The office guide to fashion suicide: flip-flops, shorts, hoodies
If you’re rolling into work wearing ripped jeans, strapless tops, a hoodie and flip-flops, know this: Your colleagues disapprove.
The vast majority of American workers don’t consider the Mark Zuckerburg fashion special to be appropriate attire for the office, according to a new report from staffing and recruiting agency Adecco USA.
More than seven in 10 employees surveyed said they frown on holey jeans, thong sandals and tops or dresses with no straps or backs. More than half said they look down on co-workers clad in hoodies, short skirts or pants.
About half said they think that cubicle-dwellers wearing leggings aren’t being sartorially smart. Less offensive, but still not popular: white socks with black shoes, sneakers, open-toed shoes, sleeveless garb and even jeans matched with blazers.
Employees seem to be getting more finicky about how their colleagues dress. The 7% of respondents who said last year that they don’t have a problem with any of the above options has since shrunk to 3%.

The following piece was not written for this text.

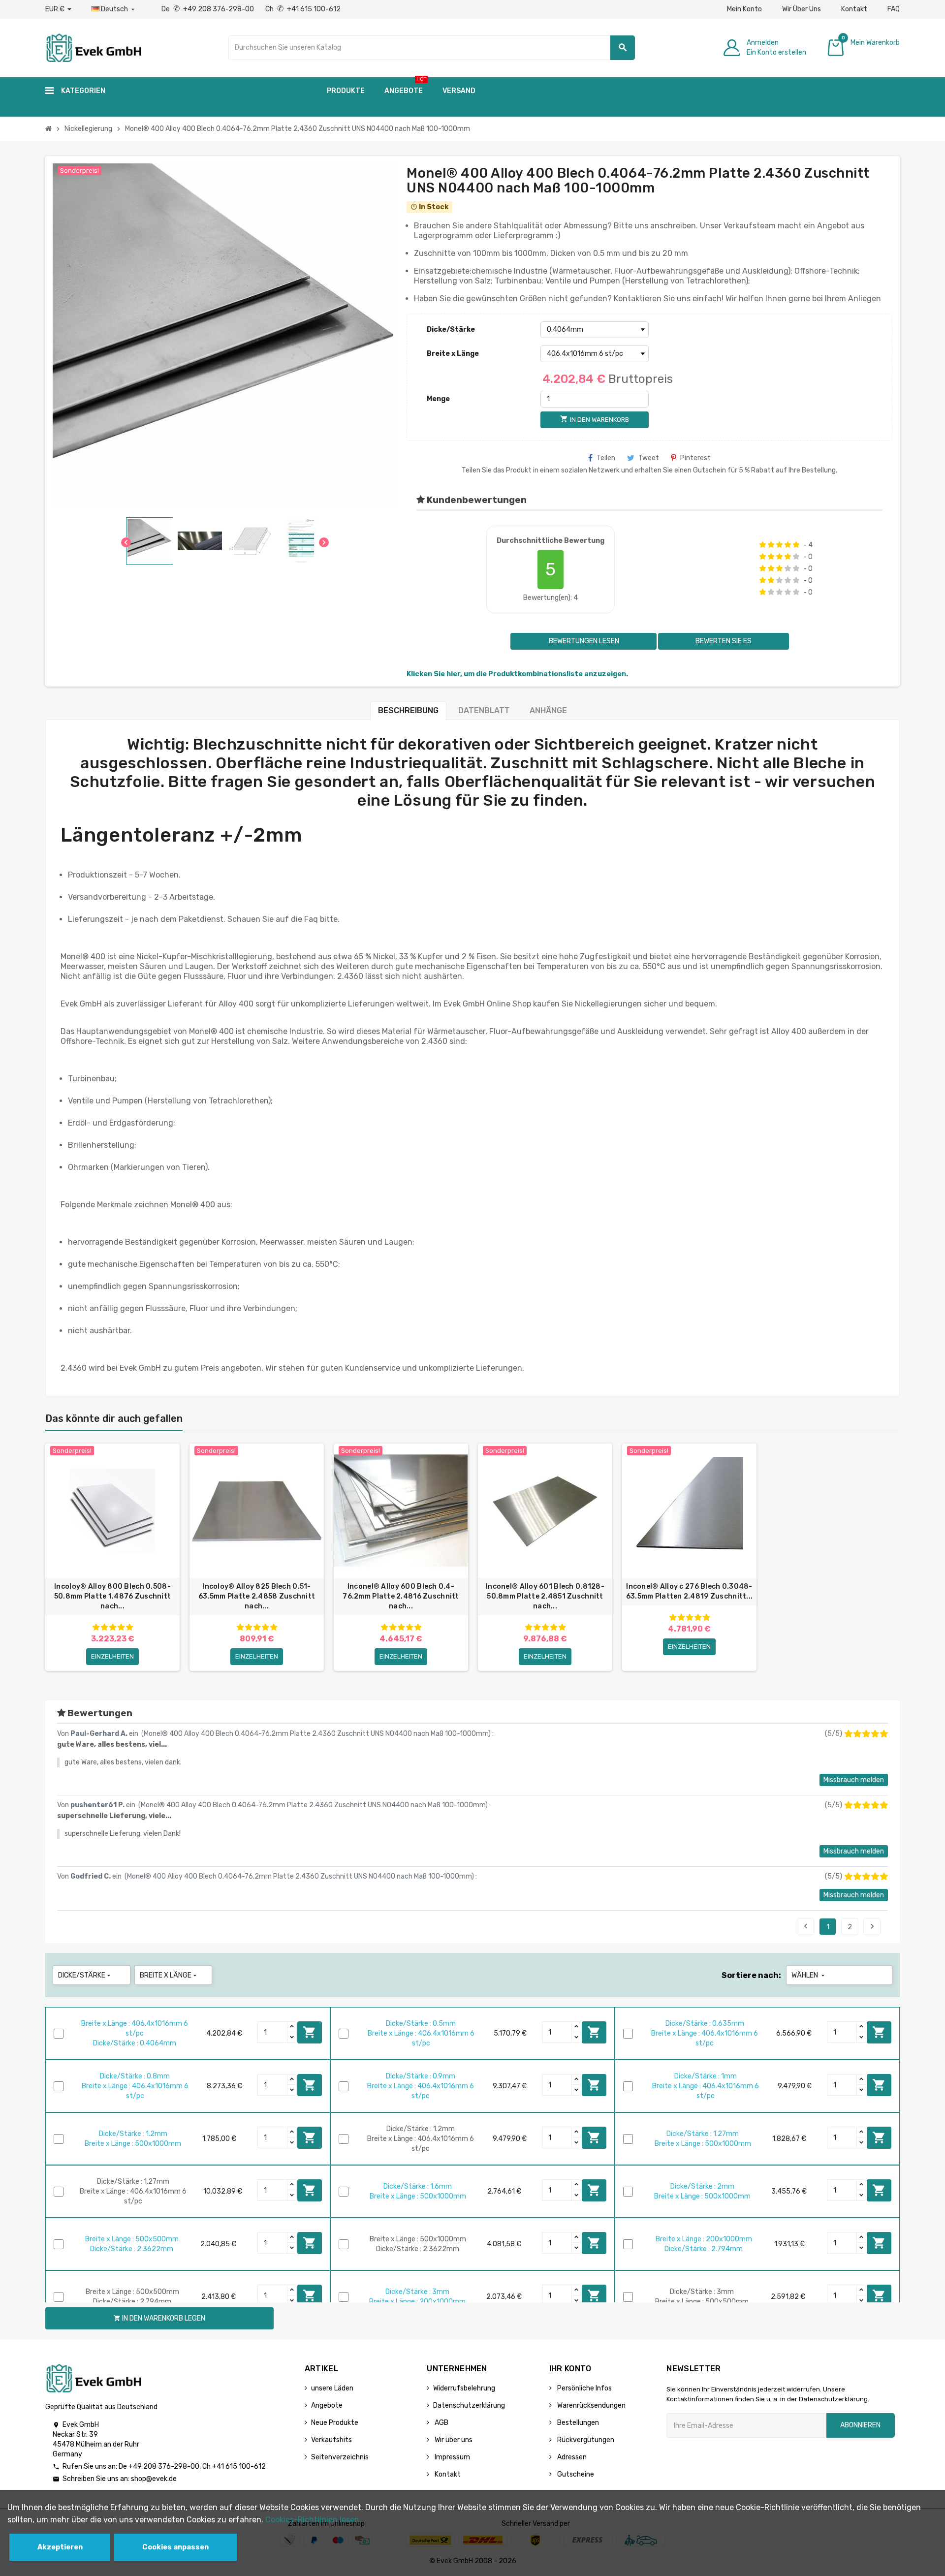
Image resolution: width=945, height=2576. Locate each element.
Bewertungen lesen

Maybe it’s time to pull out the gray flannel suit. After all, it wasn’t that long ago that Swiss bank UBS was micromanaging employee garb down to the underwear (flesh-colored only, please).

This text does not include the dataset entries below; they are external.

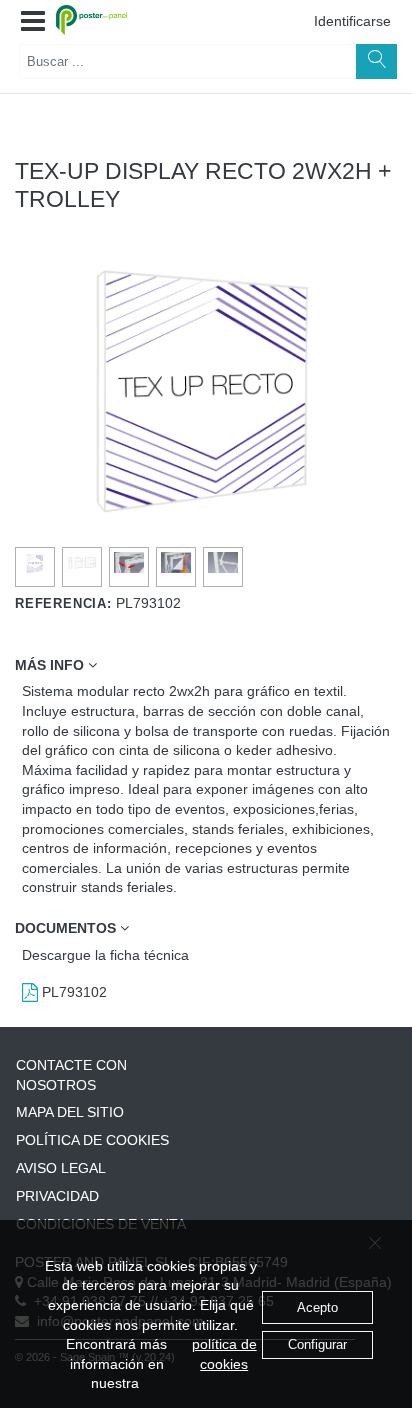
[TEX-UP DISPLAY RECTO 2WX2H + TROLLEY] (35, 563)
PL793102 (72, 992)
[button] (33, 22)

But maybe ditch the tie. Some bosses, such as Virgin’s Richard Branson, consider the neck gear to be stifling for creativity.

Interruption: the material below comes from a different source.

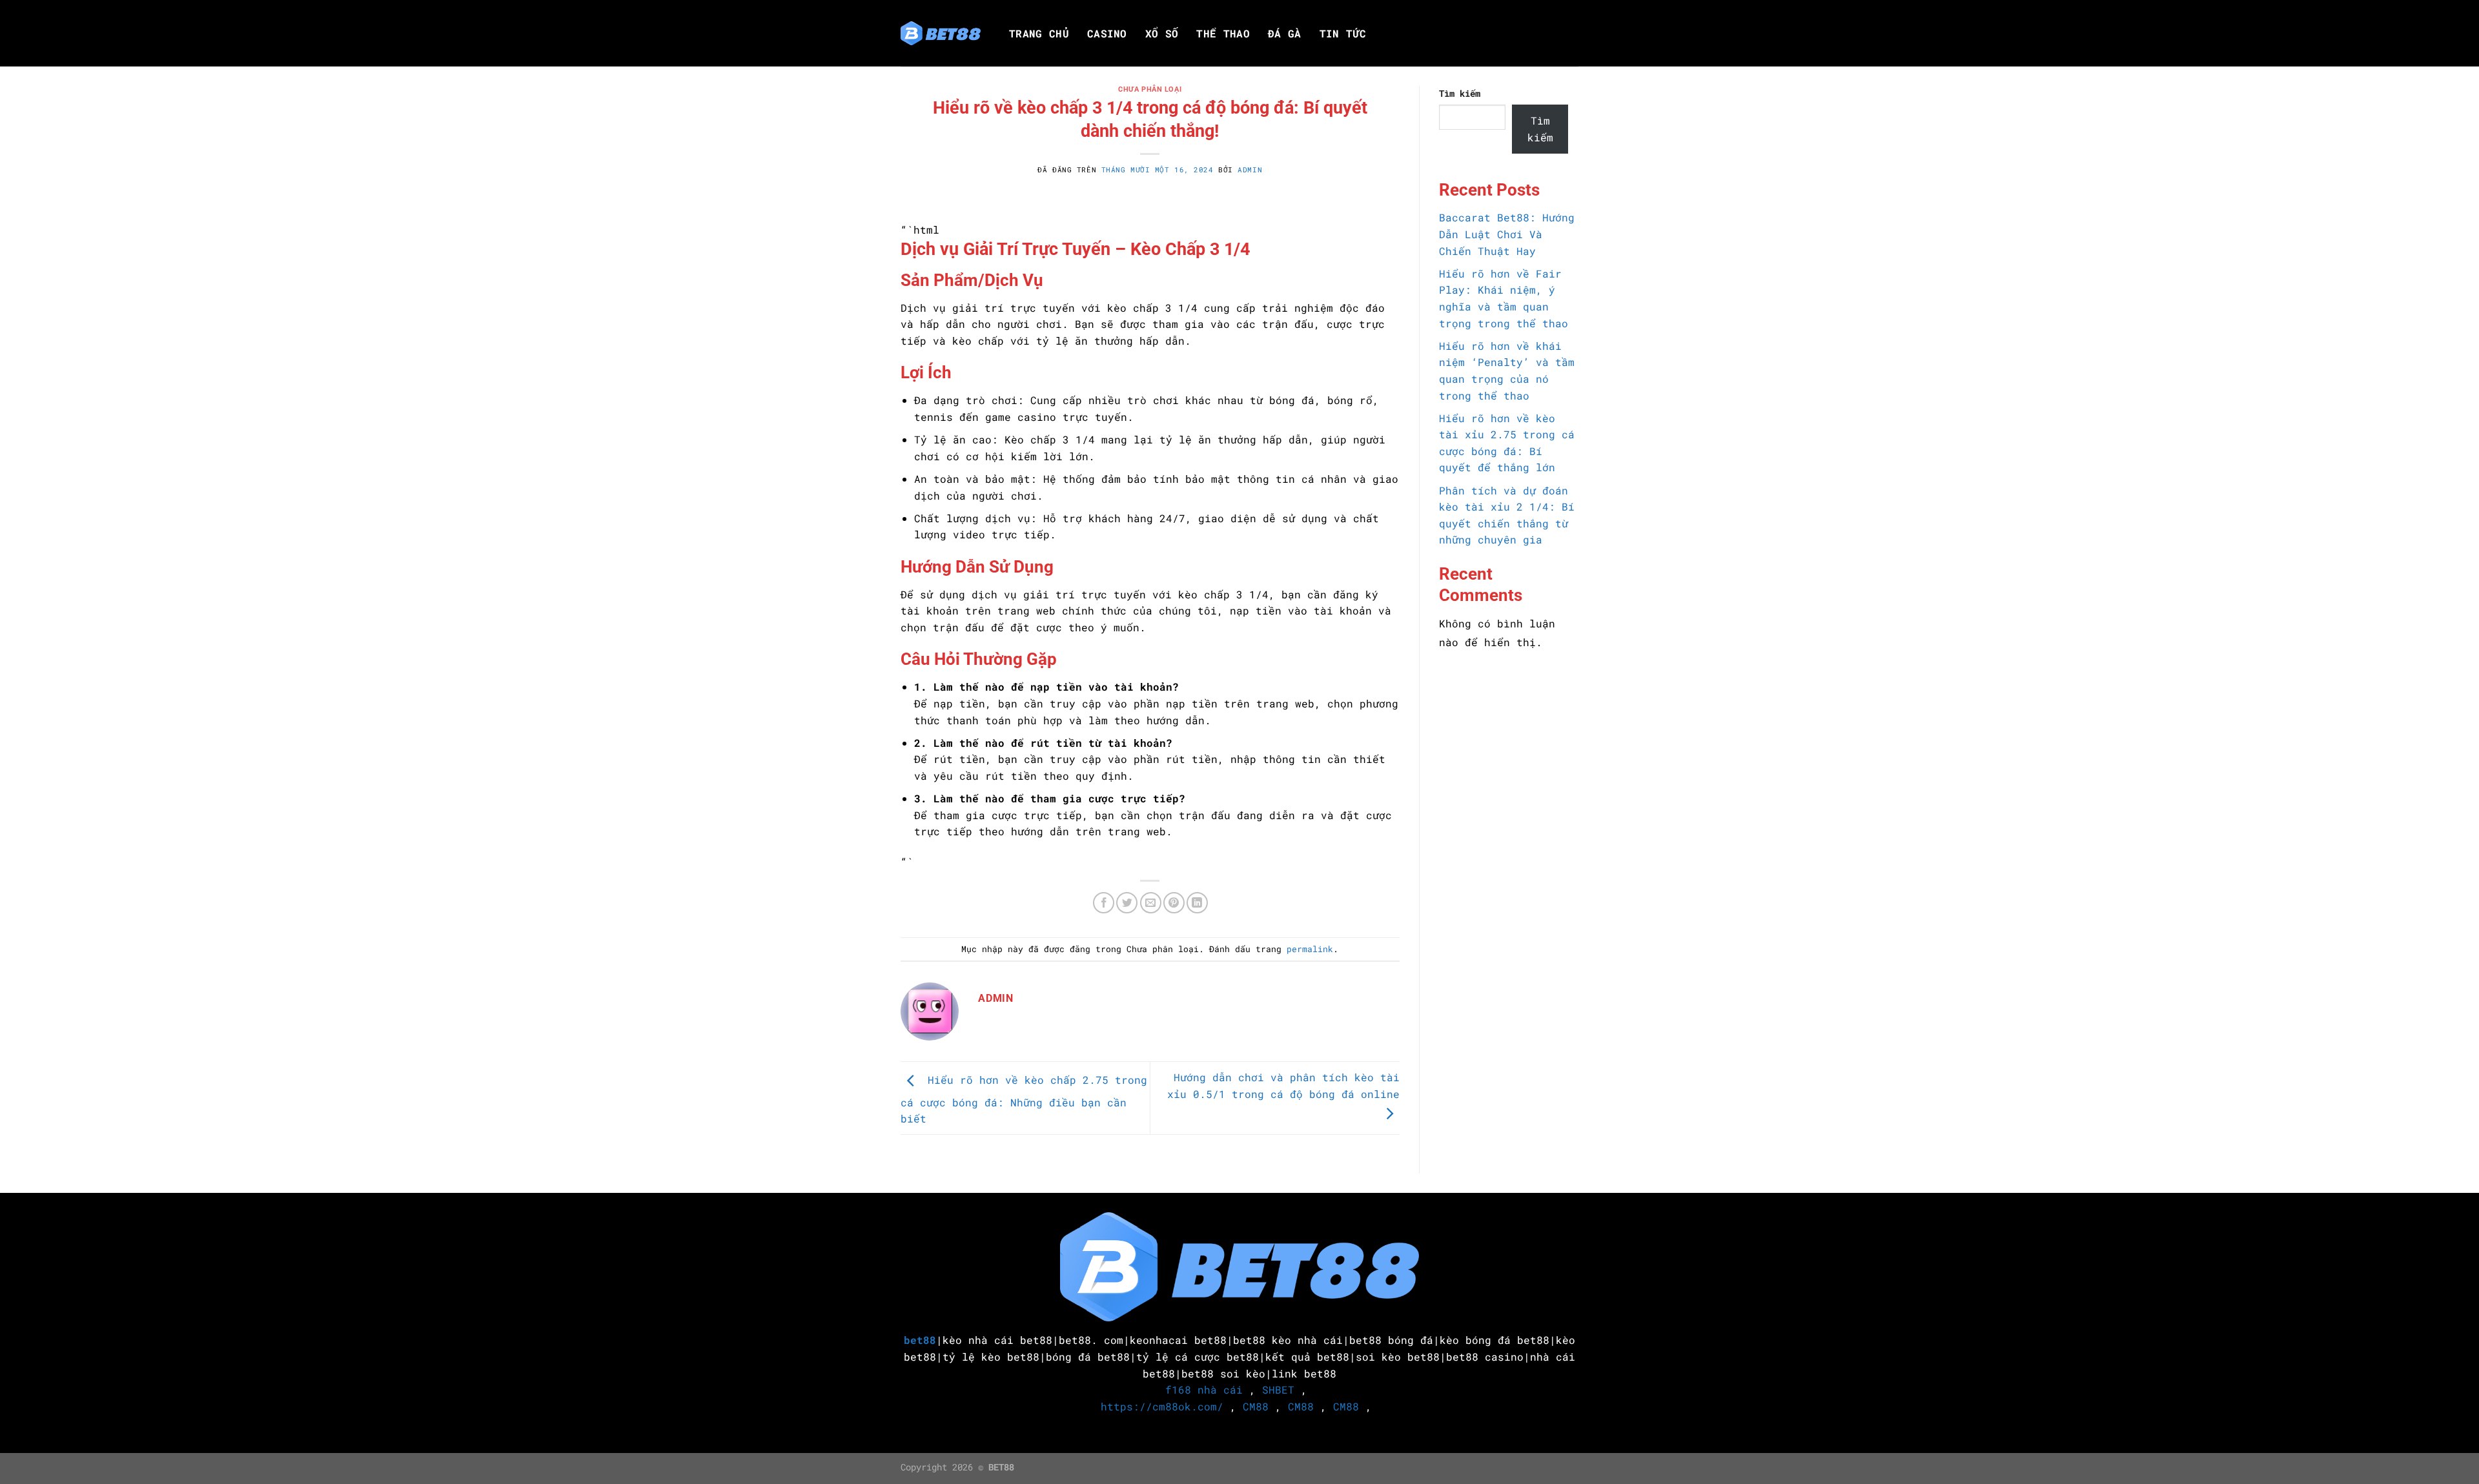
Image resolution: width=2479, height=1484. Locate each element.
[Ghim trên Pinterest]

“Being comfortable and confident in what you are wearing can only help people come up with more innovative and original thoughts,” Branson wrote on his blog in May. “It’s a little thing, but can make all the difference.”
Flouting the dress code isn’t the only way to offend your co-workers, according to Adecco.
Nearly half of workers said they are annoyed by associates who clip or bite their nails; 43% said they get grossed out when colleagues take their shoes off. And nearly three in 10 said they don’t want to see officemates’ tattoos or their hair-brushing and makeup-applying routines.